### TASK BRIEF
Return each of the entries below precisely as it appears.

### EXERCISE DATA

-*-*-

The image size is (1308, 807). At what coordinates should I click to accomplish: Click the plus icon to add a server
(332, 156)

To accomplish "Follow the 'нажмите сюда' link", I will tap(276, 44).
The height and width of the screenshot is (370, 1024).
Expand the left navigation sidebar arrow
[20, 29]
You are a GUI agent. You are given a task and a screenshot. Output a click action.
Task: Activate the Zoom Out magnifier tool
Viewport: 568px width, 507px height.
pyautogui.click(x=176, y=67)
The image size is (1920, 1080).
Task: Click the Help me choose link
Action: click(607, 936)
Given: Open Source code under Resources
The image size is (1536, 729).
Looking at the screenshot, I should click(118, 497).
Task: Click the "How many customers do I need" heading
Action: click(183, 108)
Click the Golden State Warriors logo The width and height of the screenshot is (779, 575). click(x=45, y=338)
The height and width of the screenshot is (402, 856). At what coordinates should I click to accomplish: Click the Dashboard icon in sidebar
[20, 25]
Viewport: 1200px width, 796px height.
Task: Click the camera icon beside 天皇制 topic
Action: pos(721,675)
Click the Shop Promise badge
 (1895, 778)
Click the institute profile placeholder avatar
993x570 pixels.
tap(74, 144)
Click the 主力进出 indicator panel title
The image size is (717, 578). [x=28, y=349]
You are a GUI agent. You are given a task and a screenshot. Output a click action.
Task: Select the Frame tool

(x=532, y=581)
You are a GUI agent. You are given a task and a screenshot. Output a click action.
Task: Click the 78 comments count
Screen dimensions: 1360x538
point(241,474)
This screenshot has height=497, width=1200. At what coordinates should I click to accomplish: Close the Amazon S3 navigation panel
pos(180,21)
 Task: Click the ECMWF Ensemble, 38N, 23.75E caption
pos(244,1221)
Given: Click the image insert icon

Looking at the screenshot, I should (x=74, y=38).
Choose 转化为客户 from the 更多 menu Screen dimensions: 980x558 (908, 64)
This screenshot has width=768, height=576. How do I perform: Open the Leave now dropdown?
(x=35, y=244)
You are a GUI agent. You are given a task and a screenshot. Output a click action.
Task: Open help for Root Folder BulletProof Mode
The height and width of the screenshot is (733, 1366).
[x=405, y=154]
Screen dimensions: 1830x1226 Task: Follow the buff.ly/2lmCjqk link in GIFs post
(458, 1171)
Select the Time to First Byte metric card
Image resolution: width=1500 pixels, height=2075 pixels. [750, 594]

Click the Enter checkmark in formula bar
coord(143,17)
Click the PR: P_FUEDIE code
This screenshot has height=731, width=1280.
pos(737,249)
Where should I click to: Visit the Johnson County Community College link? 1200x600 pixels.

-*-*-

### SOLUTION TO THIS EXERCISE
The image size is (1308, 807). At what coordinates should I click to accomplish: Click the plus icon to add a server
(332, 156)

To accomplish "Follow the 'нажмите сюда' link", I will tap(276, 44).
The height and width of the screenshot is (370, 1024).
Expand the left navigation sidebar arrow
[20, 29]
You are a GUI agent. You are given a task and a screenshot. Output a click action.
Task: Activate the Zoom Out magnifier tool
Viewport: 568px width, 507px height.
pyautogui.click(x=176, y=67)
The image size is (1920, 1080).
Task: Click the Help me choose link
Action: click(607, 936)
Given: Open Source code under Resources
The image size is (1536, 729).
Looking at the screenshot, I should click(118, 497).
Task: Click the "How many customers do I need" heading
Action: click(183, 108)
Click the Golden State Warriors logo The width and height of the screenshot is (779, 575). click(x=45, y=338)
The height and width of the screenshot is (402, 856). At what coordinates should I click to accomplish: Click the Dashboard icon in sidebar
[20, 25]
Viewport: 1200px width, 796px height.
Task: Click the camera icon beside 天皇制 topic
Action: pos(721,675)
Click the Shop Promise badge
 (1895, 778)
Click the institute profile placeholder avatar
993x570 pixels.
tap(74, 144)
Click the 主力进出 indicator panel title
The image size is (717, 578). [x=28, y=349]
You are a GUI agent. You are given a task and a screenshot. Output a click action.
Task: Select the Frame tool

(x=532, y=581)
You are a GUI agent. You are given a task and a screenshot. Output a click action.
Task: Click the 78 comments count
Screen dimensions: 1360x538
point(241,474)
This screenshot has height=497, width=1200. At what coordinates should I click to accomplish: Close the Amazon S3 navigation panel
pos(180,21)
 Task: Click the ECMWF Ensemble, 38N, 23.75E caption
pos(244,1221)
Given: Click the image insert icon

Looking at the screenshot, I should (x=74, y=38).
Choose 转化为客户 from the 更多 menu Screen dimensions: 980x558 (908, 64)
This screenshot has width=768, height=576. How do I perform: Open the Leave now dropdown?
(x=35, y=244)
You are a GUI agent. You are given a task and a screenshot. Output a click action.
Task: Open help for Root Folder BulletProof Mode
The height and width of the screenshot is (733, 1366).
[x=405, y=154]
Screen dimensions: 1830x1226 Task: Follow the buff.ly/2lmCjqk link in GIFs post
(458, 1171)
Select the Time to First Byte metric card
Image resolution: width=1500 pixels, height=2075 pixels. [750, 594]

Click the Enter checkmark in formula bar
coord(143,17)
Click the PR: P_FUEDIE code
This screenshot has height=731, width=1280.
pos(737,249)
Where should I click to: Visit the Johnson County Community College link? 1200x600 pixels.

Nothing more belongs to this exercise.